## Direction
Convert the stretch from the line containing "Screen dimensions: 1350x400" through the end of the material into a Markdown table with the columns Row and Line, skipping blank lines and leaving out the pictures.
-- START OF Record list --
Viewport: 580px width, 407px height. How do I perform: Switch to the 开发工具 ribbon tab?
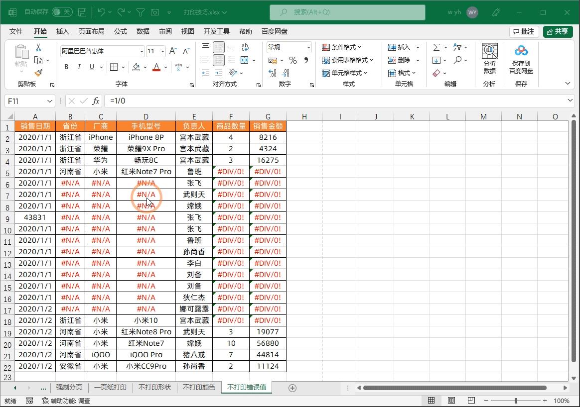tap(216, 31)
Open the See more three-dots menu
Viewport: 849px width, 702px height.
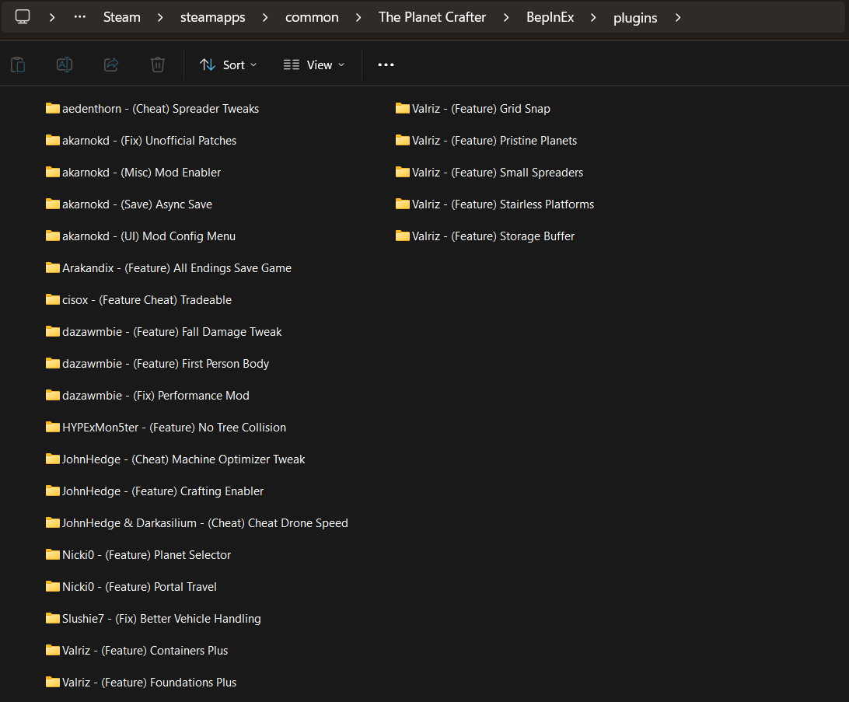tap(386, 65)
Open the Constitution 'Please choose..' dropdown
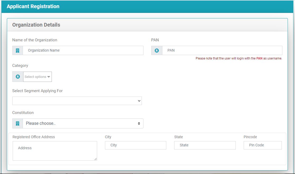 [83, 123]
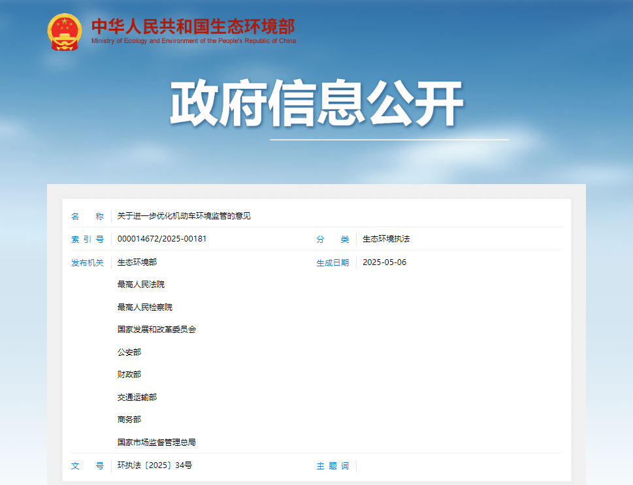Click the 主题词 field label
The width and height of the screenshot is (633, 485).
[333, 466]
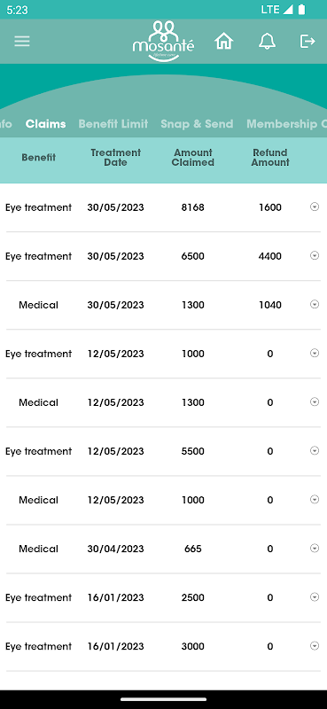Open the Membership tab
Screen dimensions: 327x709
coord(287,124)
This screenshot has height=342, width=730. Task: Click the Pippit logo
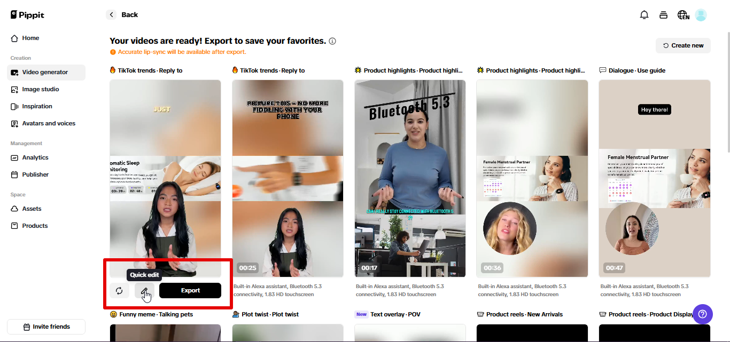pyautogui.click(x=26, y=14)
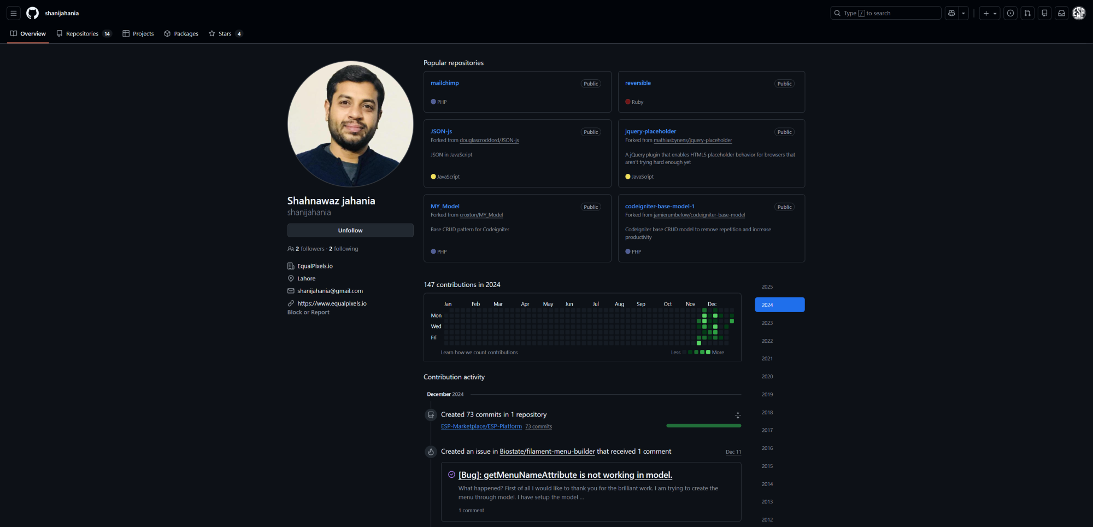Collapse the commits activity list expander

738,415
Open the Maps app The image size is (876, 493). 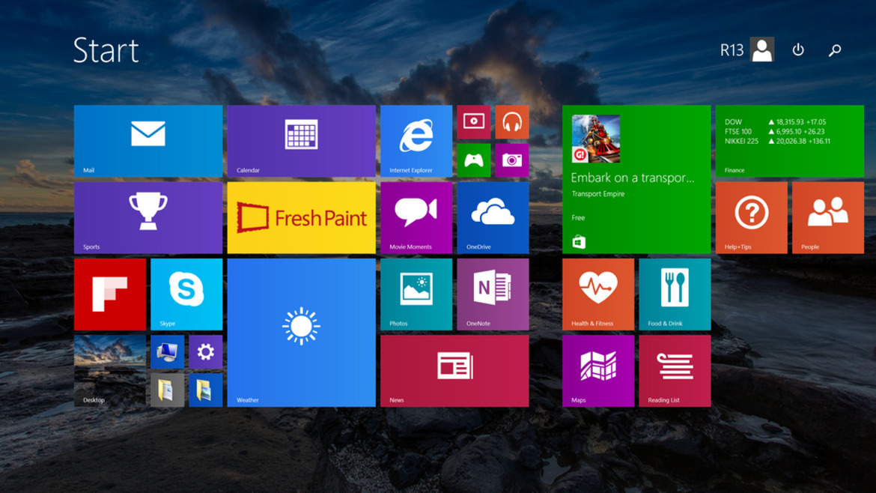(597, 370)
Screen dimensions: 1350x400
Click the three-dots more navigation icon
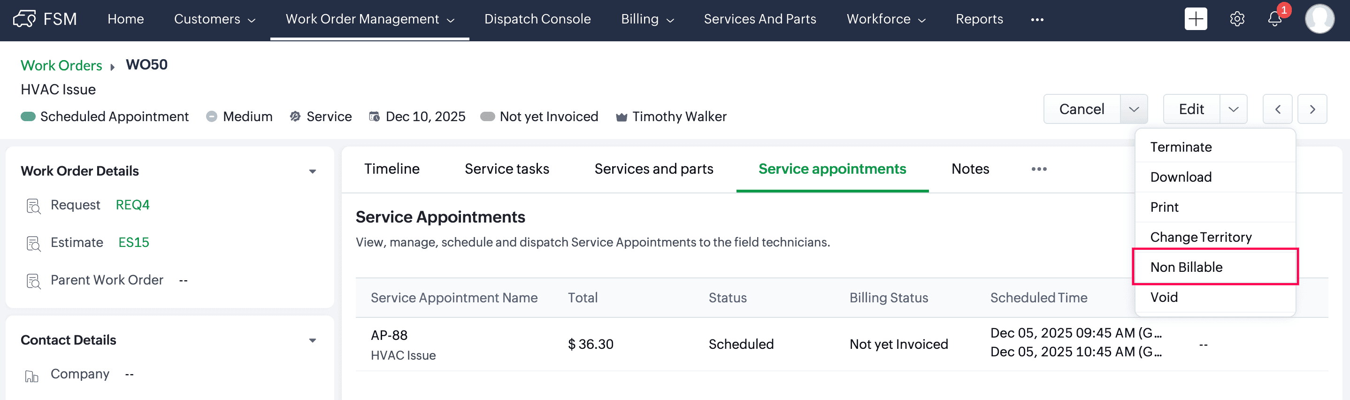[1037, 19]
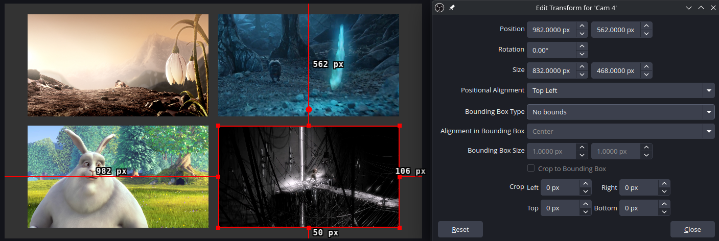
-- END OF Record list --
## Response
| Row | Line |
|---|---|
| 1 | Screen dimensions: 1350x400 |
| 2 | Click the three-dots more navigation icon |
| 3 | [1037, 19] |